EXTRACTED TEXT:
= = =

The Zero Discharge of Hazardous Chemicals (ZDHC) Programme today released an update to the Group’s Joint Roadmap. Initially released in 2011, the roadmap included a preliminary work plan to organise and set a path towards addressing the challenge of zero discharge by 2020. Based on lessons learned during implementation, subsequent updates have refined and focused ZDHC efforts to drive momentum towards zero discharge.

Now in its fourth year, the ZDHC Group is 19 brand members and 7 associate members strong and is poised to apply and implement tools developed through the Joint Roadmap. This stage of collaborative evolution moves the group clearly from the development of foundational tools into the territory of tool implementation.

“The updated Joint Roadmap is a clear and strategic effort to tightly focus programme efforts and resources,” said Frank Michel, ZDHC Executive Director. “Transitioning from seven workstreams into four focus areas will support all elements of the supply chain in adopting improved chemical management practices. From technical and organizational perspectives, we have made significant strides in the past year, including releasing the ZDHC Manufacturing Restricted Substances List and Audit Protocols, establishing a standalone ZDHC legal entity based in Amsterdam and effectively strengthening the organisation as well as the ZDHC Programme. This Joint Roadmap update builds on ZDHC successes to date and defines the path forward for the next five years,” he added.

= = =

LISTED RECORDS:
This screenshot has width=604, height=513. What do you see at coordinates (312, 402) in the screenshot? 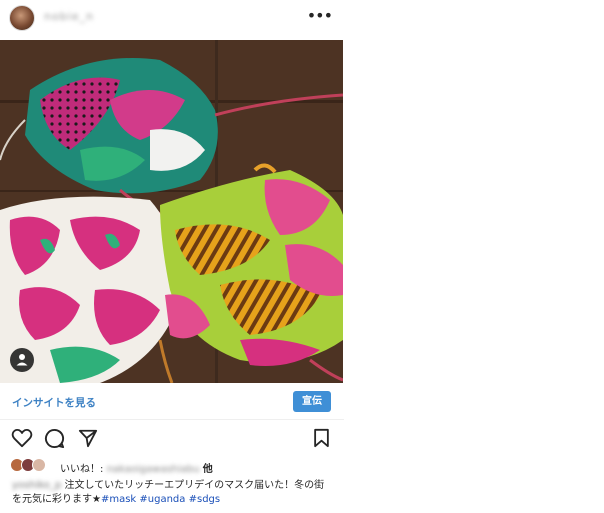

= = =

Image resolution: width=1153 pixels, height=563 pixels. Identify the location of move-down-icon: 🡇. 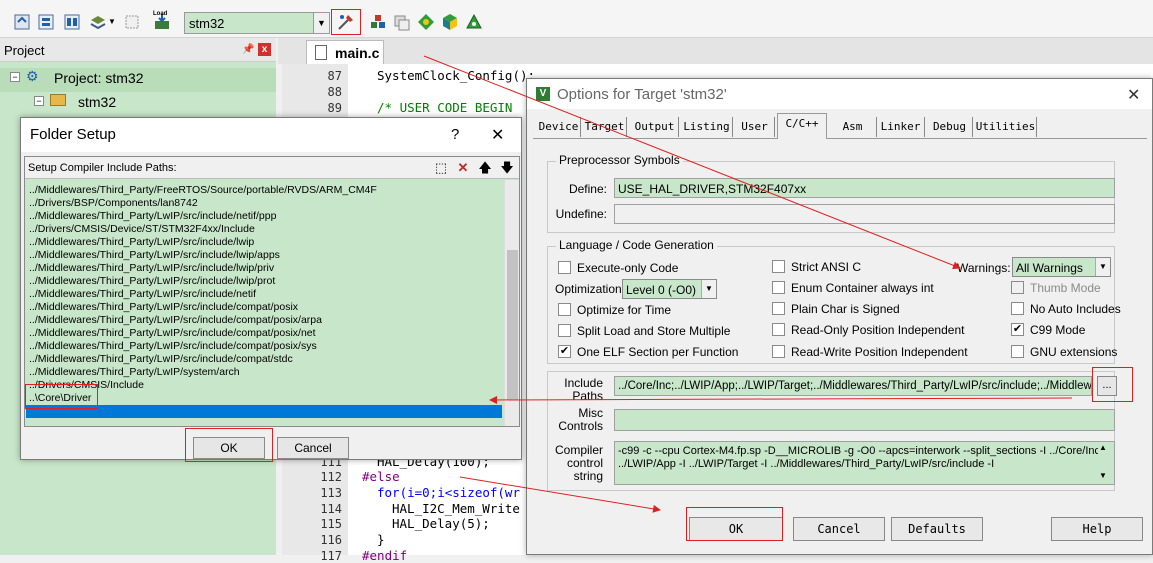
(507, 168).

= = =

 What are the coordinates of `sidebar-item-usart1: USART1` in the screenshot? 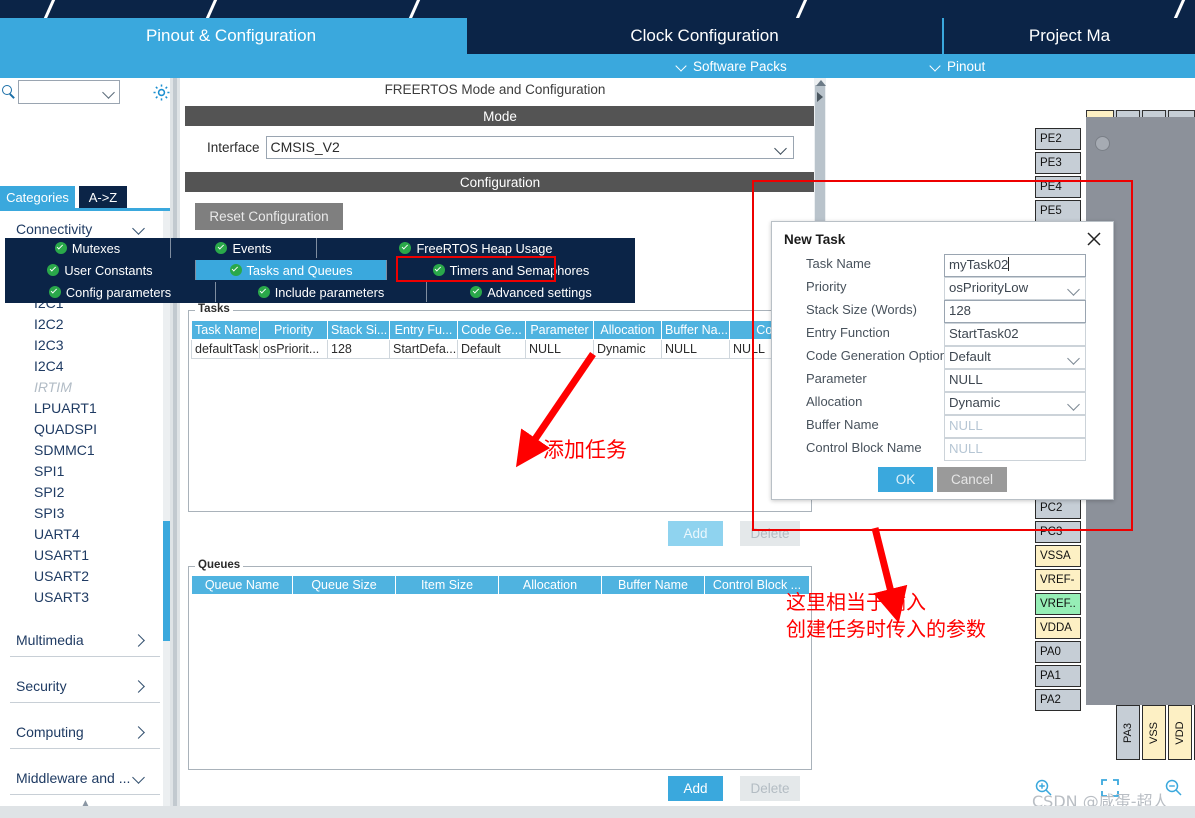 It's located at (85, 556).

= = =

REQUIRED ACTION 1:
Decide whether each statement below agrees with the ZDHC roadmap announcement. Answer yes or no for each, and quote the words of the announcement that decide it.
(a) The Joint Roadmap was first released in 2011.
(b) The ZDHC Group has 19 associate members.
(c) The programme is moving from seven workstreams into five focus areas.
REQUIRED ACTION 2: From the ZDHC roadmap announcement, retype the passage word for word, starting with "The Zero Discharge" and going on through "towards zero discharge.".

RESPONSE BOX 1:
(a) Yes: "Initially released in 2011"
(b) No: "19 brand members and 7 associate members strong"
(c) No: "Transitioning from seven workstreams into four focus areas"

RESPONSE BOX 2:
The Zero Discharge of Hazardous Chemicals (ZDHC) Programme today released an update to the Group’s Joint Roadmap. Initially released in 2011, the roadmap included a preliminary work plan to organise and set a path towards addressing the challenge of zero discharge by 2020. Based on lessons learned during implementation, subsequent updates have refined and focused ZDHC efforts to drive momentum towards zero discharge.